In [173]:
%%capture
!pip install transformers datasets tabulate

In [174]:
import numpy as np
import torch
import torch.nn.functional as F
import torch.nn as nn
import math
from torch.utils.data import DataLoader
from tabulate import tabulate
from datasets import load_dataset

from tqdm.notebook import tqdm
from transformers import BertTokenizer
torch.cuda.is_available()

True

This is a template of the notebook that you should complete and enrich with your own code.

First cells will be the same than the ones of the lab on text convolution.

# Data loading


In [175]:
dataset = load_dataset("scikit-learn/imdb", split="train")
print(dataset)

Dataset({
    features: ['review', 'sentiment'],
    num_rows: 50000
})


In [176]:
tokenizer = BertTokenizer.from_pretrained("bert-base-uncased", do_lower_case=True)


In [177]:
def preprocessing_fn(x, tokenizer):
    x["review_ids"] = tokenizer(
        x["review"],
        add_special_tokens=False,
        truncation=True,
        max_length=256,
        padding=False,
        return_attention_mask=False,
    )["input_ids"]
    x["label"] = 0 if x["sentiment"] == "negative" else 1
    return x


In [178]:
n_samples = 10000  # the number of training example

# We first shuffle the data !
data_shuffled = dataset.shuffle()

# Select 5000 samples
data_shuffled_sampled = data_shuffled.select(range(n_samples))

# Tokenize the dataset
data_tokenized = data_shuffled_sampled.map(lambda x: preprocessing_fn(x, tokenizer))

# Remove useless columns
data_tokenized = data_tokenized.remove_columns(["review", "sentiment"])

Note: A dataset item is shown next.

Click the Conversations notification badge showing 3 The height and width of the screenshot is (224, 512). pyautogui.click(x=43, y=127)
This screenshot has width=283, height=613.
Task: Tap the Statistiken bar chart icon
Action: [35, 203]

# Split the train and validation
split = data_tokenized.train_test_split(test_size=0.2)
train_set = split['train']
valid_set = split["test"]


Map:   0%|          | 0/10000 [00:00<?, ? examples/s]

In [179]:
from torch.utils.data import Dataset

class sentiment(Dataset):
    def __init__(self, review_label_set):
      self.sentences = review_label_set["review_ids"]
      self.labels = review_label_set["label"]

    def __len__(self):
        return len(self.labels)

    def __getitem__(self, idx: int):
        return self.sentences[idx], self.labels[idx]

In [180]:
def collate_fn(batch, max_size = 256):
    sentences_padded = []
    labels = []

    for sentence, label in batch:

        sentence_padded = [0]*max_size
        sentence_padded[:len(sentence)] = sentence
        sentences_padded.append(sentence_padded)
        labels.append(label)

    return {
        'sentences_padded': torch.tensor(sentences_padded, dtype=torch.long),
        'labels': torch.tensor(labels, dtype=torch.long),
    }

In [181]:
train_dataset = sentiment(train_set)
valid_dataset = sentiment(valid_set)

In [182]:
train_loader = DataLoader(train_dataset, batch_size=32, shuffle=True, collate_fn=collate_fn)
valid_loader = DataLoader(valid_dataset, batch_size=32, shuffle=False, collate_fn=collate_fn)

In [183]:
batch = next(iter(train_loader))
batch['sentences_padded'].shape


torch.Size([32, 256])

# Model

In [184]:
class Word2Vec(nn.Module):
    def __init__(self, vocab_size, embedding_dim,device = 'cuda'):
        super(Word2Vec, self).__init__()
        self.device = device
        self.word_embeddings = nn.Embedding(vocab_size, embedding_dim).to(device)
        self.context_embeddings = nn.Embedding(vocab_size, embedding_dim).to(device)

In [185]:
vocab_size = tokenizer.vocab_size
embedding_dim = 100
word2vec = Word2Vec(vocab_size,embedding_dim)
word2vec.load_state_dict(torch.load("model2_dim-100_radius-10_ratio-5_batch-1024_epoch-10_samples-10000.ckpt",weights_only=True))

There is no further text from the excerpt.